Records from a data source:
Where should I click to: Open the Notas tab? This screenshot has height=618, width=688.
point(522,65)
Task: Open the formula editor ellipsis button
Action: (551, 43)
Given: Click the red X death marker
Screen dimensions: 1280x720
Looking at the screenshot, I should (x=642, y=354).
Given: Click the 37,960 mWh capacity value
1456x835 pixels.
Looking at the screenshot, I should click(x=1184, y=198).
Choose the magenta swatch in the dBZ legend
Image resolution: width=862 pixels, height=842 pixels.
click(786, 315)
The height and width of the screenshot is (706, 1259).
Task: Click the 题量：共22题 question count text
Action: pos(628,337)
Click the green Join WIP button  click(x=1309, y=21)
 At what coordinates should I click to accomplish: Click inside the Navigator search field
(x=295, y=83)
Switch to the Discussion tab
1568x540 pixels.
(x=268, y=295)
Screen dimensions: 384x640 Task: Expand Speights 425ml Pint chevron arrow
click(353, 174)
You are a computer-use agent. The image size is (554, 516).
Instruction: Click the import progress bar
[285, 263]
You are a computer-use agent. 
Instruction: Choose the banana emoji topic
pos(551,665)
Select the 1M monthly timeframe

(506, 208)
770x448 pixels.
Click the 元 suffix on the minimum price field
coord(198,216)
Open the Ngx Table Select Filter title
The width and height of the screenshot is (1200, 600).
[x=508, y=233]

Exercise prompt ▸
Every line above in which the word "Given" occurs is to be copied.

Task result ▸
Given: Click the red X death marker
Given: Click the 37,960 mWh capacity value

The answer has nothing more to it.